Often people do not know what to tell before a doctor and do not understand which part of the history is to be elaborated. This is either due to ignorance or due to nervousness. What ever may be the reason it is the duty of the doctor to collect a reliable history. To eradicate the initial anxiety and nervousness from the patient's mind try to greet the patient by name whenever possible, try to discuss topics unrelated to his ailment. One can comment on the dress, can ask about his children in case of elderly people, about his school and education in case of school going children. At times these discussions can reveal key points too. If the patient is giving unnecessary details of a minor point, in stead of getting irritated on him, listen to him patiently and simultaneously ask the details of those points which you feel to be important. Often patients try to speak medical terms without knowing their significance and meaning. They should be dissuaded from that. At times patients tell more about their treatment than about their illness. This 10should be discouraged also. Also there are patients who show several consultation papers without telling much about their illness. Tell them to show the papers at the end of the consultation, because these papers are likely to misguide the examiner. However these papers have their own importance which will be discussed later. I always recommend students to evaluate the cases independently and assess themselves after going through the papers of experienced consultants. This will help to develop their own thought process.

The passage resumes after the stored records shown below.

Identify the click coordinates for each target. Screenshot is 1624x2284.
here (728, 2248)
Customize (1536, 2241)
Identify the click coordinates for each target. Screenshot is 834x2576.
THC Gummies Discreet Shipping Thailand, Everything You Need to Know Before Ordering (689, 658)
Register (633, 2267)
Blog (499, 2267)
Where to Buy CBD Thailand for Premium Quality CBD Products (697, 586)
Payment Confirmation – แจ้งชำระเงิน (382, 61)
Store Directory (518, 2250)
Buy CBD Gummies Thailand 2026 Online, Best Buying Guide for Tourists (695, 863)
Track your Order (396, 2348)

Never show dissatisfaction or displeasure in words or in action while listening to the patient. For example, if a patient passes urine or vomits before you, remain quite, ask the attendant to clean the patient and the room, ask the patient to relax on a bed for some time and then discuss or examine him later. Similarly, if there is a foul smelling ulcer or foul breath, do not sniff or spit before the patient. These cases are often discarded by the family members and friends; their only hope is the doctor. They feel that the doctor will be able to do something to get rid of his problem and he will be able to go back to his social life. In stead, if he feels that the doctor also dislikes him, he may not feel like living and might attempt suicide.
Grown up children will not like to undress before their parents, but will not hesitate to do so before the doctor. This speaks that the doctor is in an advantageous position; rather he is in a better position than other relatives of the patients including parents to know the facts about the patient. The facts which are not told to the relatives may be revealed to the doctor. However the doctor should not take its undue 11advantage. He has to maintain the privacy of every patient and the secrecy of facts revealed to him should be maintained. It is a common experience that often doctors become good friends of many patients, particularly elderly people. These people often express unnecessary details of their family matters. It is wiser to listen to them patiently.
 
Sequence of History Taking
Traditionally, the first thing to be collected is the bio-data. These include age, sex, religion, address, and occupation. Next the chief complaints, history of present illness, history of past illness, family history, personal history, menstrual and obstetrics history and treatment history are to be taken. However, this scheme need not be strictly followed while applying on an individual case. In fact some doctors recommend taking past history and family history earlier than the history of present illness. This helps to understand the person and his illness more completely and clearly. I personally agree with this recommendation. I am giving two examples here how this is helpful.
Suppose, a case of rheumatic heart disease complains of fever for fifteen days and also gives history of dental extraction twenty days back. Here fever is the present illness and tooth extraction comes under the past illness. If this case is presented in a sequence like—a case of known rheumatic heart disease (past history) had tooth extraction twenty days back and now having fever for fifteen days (present illness), it appears that this patient is suffering from infective endocarditis.12
Similarly, if a woman comes with unconsciousness and she is pregnant also, it is better to tell from the beginning that ‘a pregnant lady coming with loss of consciousness for so many days duration’. Here one need not wait for obstetric history to mention about her pregnancy. Presenting this way makes the clinical situation clearer.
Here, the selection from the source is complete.